▸ **SOURCE DOCUMENT**
----

Taxation Ruling

TR 96/D9

Income tax: Commonwealth benefits received by nursing homes

  • Please note that the PDF version is the authorised version of this draft ruling.
    This document has been finalised by TR 97/1.

FOI status:

draft only - for comment

contents para
What this Ruling is about
Class of person/arrangement
Ruling
General care benefits
Capital funding benefits
Date of effect
Explanations
Outline of the methods used to calculate and pay nursing home benefits
The relevant taxation principles
Capital funding benefits for repairs and improvements to homes
Alternative view
Example
Your comments

Preamble

Draft Taxation Rulings (DTRs) represent the preliminary, though considered, views of the Australian Taxation Office.
DTRs may not be relied on by taxation officers, taxpayers and practitioners. It is only final Taxation Rulings which represent authoritative statements by the Australian Taxation Office of its stance on the particular matters covered in the Ruling.

What this Ruling is about

Class of person/arrangement

1. This Ruling considers the assessability of 'general care' benefits and 'capital funding' benefits paid to nursing home proprietors under sections 51 to 58CG of the National Health Act 1953 (NHA).

2. This Ruling clarifies in what year these benefits are assessable to the nursing home proprietor under subsection 25(1) and paragraph 26(g) of the Income Tax Assessment Act 1936 (ITAA).

Ruling

General care benefits

3. General care benefits received by a nursing home proprietor under sections 51 and 51A of the NHA are assessable income under both subsection 25(1) and paragraph 26(g) of the ITAA. Although paragraph 26(g) refers to amounts 'received' this has been interpreted by the courts as equivalent to 'derived' in subsection 25(1). Therefore, under either provision, the benefit is derived when the proprietor has an entitlement to receive payment.

4. The general care benefits are based on the number and classification of residents and the anticipated wage and related expenses of the nursing home. The general care benefits are paid monthly in advance. However, as the calculation of the monthly amount involves some estimation, an adjustment is required as at the end of the year.

5. The monthly payments represent an amalgam of components each of which is based on a 'per bed occupied' method of calculation. The monthly payment is calculated to reimburse specified expenses, grant a flat allowance for the ongoing costs of the home and give a profit component. Entitlement to the full year benefit is calculated as at the end of the year when all relevant data is available and the home's entitlement for the year can be assessed in accordance with the specified criteria.

----

▸ **DATA EXCERPT**
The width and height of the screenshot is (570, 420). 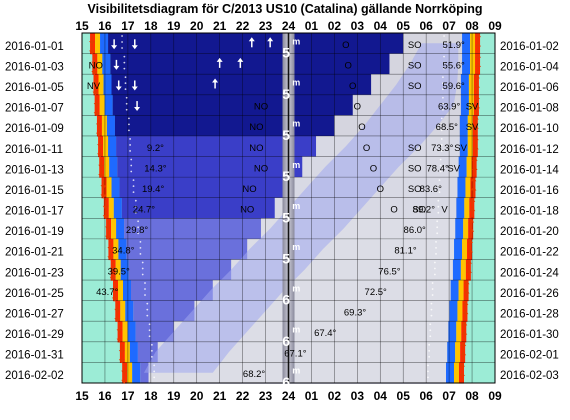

----

▸ **REQUIRED ACTION**
Using the draft taxation ruling on nursing home benefits, decide whether each statement agrees with it. For each, answer yes or no and quote the deciding words of the ruling.
(a) General care benefits are paid monthly in arrears.
(b) Taxpayers may rely on Draft Taxation Rulings.
(c) The courts have read "received" in paragraph 26(g) as equivalent to "derived" in subsection 25(1).

▸ **OUTPUT BELOW**
(a) No: "The general care benefits are paid monthly in advance."
(b) No: "DTRs may not be relied on by taxation officers, taxpayers and practitioners."
(c) Yes: "Although paragraph 26(g) refers to amounts 'received' this has been interpreted by the courts as equivalent to 'derived' in subsection 25(1)."